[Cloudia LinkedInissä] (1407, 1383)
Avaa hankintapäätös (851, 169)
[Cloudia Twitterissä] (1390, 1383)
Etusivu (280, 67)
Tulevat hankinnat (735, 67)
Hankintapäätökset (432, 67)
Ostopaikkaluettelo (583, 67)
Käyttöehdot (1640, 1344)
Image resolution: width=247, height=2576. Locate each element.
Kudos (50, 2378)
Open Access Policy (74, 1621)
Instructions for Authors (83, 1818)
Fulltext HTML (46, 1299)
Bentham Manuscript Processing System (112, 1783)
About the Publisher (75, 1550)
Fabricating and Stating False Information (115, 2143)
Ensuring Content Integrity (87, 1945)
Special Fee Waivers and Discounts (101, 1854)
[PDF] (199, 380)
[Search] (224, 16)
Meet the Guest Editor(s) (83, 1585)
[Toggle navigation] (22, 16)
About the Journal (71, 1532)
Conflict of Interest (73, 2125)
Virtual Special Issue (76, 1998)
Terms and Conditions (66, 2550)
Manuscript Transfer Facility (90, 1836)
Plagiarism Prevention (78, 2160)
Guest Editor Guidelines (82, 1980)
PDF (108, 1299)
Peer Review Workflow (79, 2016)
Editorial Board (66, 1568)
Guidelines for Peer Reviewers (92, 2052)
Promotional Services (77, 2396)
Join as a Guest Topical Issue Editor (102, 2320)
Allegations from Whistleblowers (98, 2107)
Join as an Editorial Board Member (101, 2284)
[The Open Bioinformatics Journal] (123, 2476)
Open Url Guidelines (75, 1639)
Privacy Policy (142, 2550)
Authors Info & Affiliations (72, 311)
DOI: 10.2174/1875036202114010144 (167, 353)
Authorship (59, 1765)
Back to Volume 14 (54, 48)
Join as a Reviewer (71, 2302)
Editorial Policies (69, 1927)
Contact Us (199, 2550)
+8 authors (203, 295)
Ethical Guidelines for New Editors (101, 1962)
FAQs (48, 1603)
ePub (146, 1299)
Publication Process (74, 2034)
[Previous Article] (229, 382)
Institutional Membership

==========

### [Task requirements]
From the data above, pick out each line containing "Guidelines" and copy it.

### [Response to this exercise]
Guest Editor Guidelines (82, 1980)
Guidelines for Peer Reviewers (92, 2052)
Open Url Guidelines (75, 1639)
Ethical Guidelines for New Editors (101, 1962)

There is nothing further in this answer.